RFC: 3-state permission model

Status: shipped in v6. Logged here as the historical record.

Why a 3-state model

For v5 we had two states: "draft" (private) and "public". The model worked for the majority case but produced friction in two scenarios:

  1. "I want to share this with one specific person, not the world." Users either had to make it public (then send the URL, hoping nobody else found it) or keep it private (then write a separate doc to share). Neither was right.
  2. "Draft" was confusing. The word implied "unfinished." Users would keep docs in "draft" indefinitely because they didn't think of them as draft work — they thought of them as private work.

The three states

Public — anyone with the URL can view. The default for docs that go in a hub.

Restricted — has allowed_emails populated. Only users whose Supabase Auth email matches an entry can view. Unauthenticated visitors get a 403 with a "request access" affordance (Pro: actually wires the request; Free: shows the owner's email).
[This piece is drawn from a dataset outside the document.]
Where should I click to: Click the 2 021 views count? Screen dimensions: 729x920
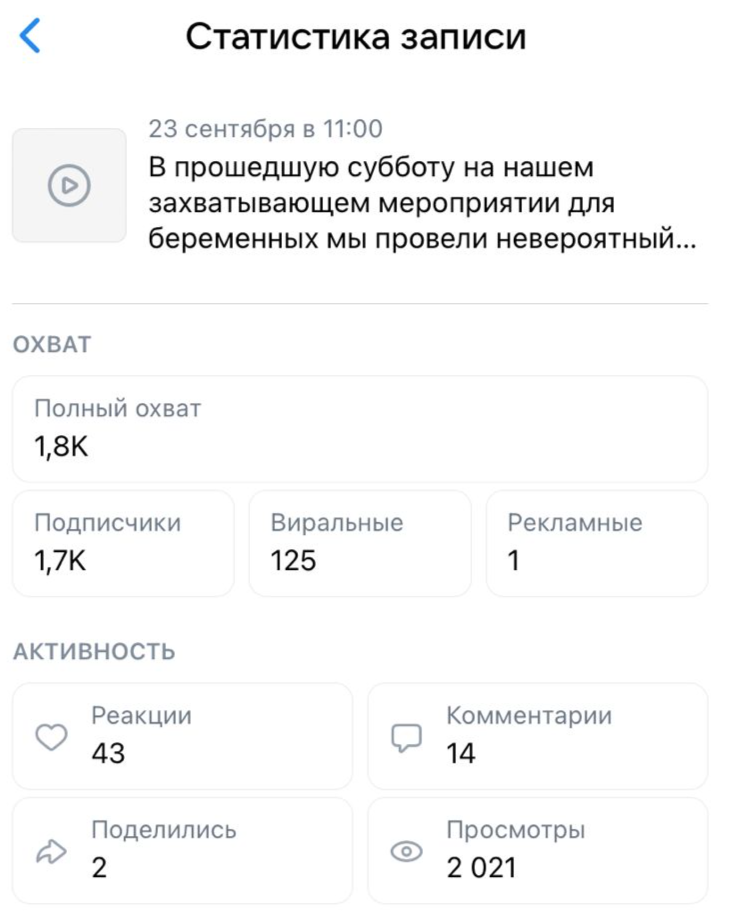pos(482,867)
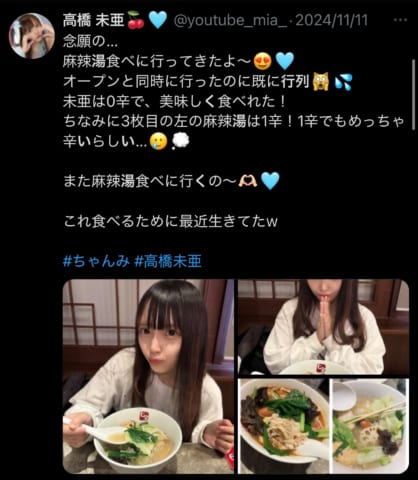Open the profile avatar picture
This screenshot has width=418, height=480.
coord(32,36)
Privateis_draft = true. Only the owner can view. No request-access affordance.

Transitions

  • Public → Restricted: add an email. The doc is no longer in the public hub view but it's still browsable to the listed users.
  • Restricted → Public: clear allowed_emails. Doc becomes hub-visible.
  • Public/Restricted → Private: set is_draft = true. Doc disappears from everywhere except the owner's sidebar.
  • Private → Public: clear is_draft. Doc lands in the public hub.

Edge cases

  • Public doc with allowed_emails populated. Treat as restricted. The doc is not in the public listing; only listed emails can view.
  • Private doc with allowed_emails. The emails are ignored — private always wins.
  • Owner email in allowed_emails. Filtered out in the API response so it doesn't show as "shared with myself."

What we explicitly chose against

  • A four-state model with "team-only" as a separate level. Team isn't a separate plan yet; folding it in now would lock in a structure that we'd revisit.
  • Per-doc password. The legacy password_hash column still exists but the create API ignores it. Will be dropped in a future migration.

Migration path

Existing "draft" docs in v5 → "private" in v6. No data change; the column rename happened in the UI only.

What the rebrand does NOT change

URLs. A doc that was at mdfy.app/d/abc123 in v5 is still at mdfy.app/d/abc123 in v6 regardless of which permission state it's in. The URL is the unit; permissions decide who can use it.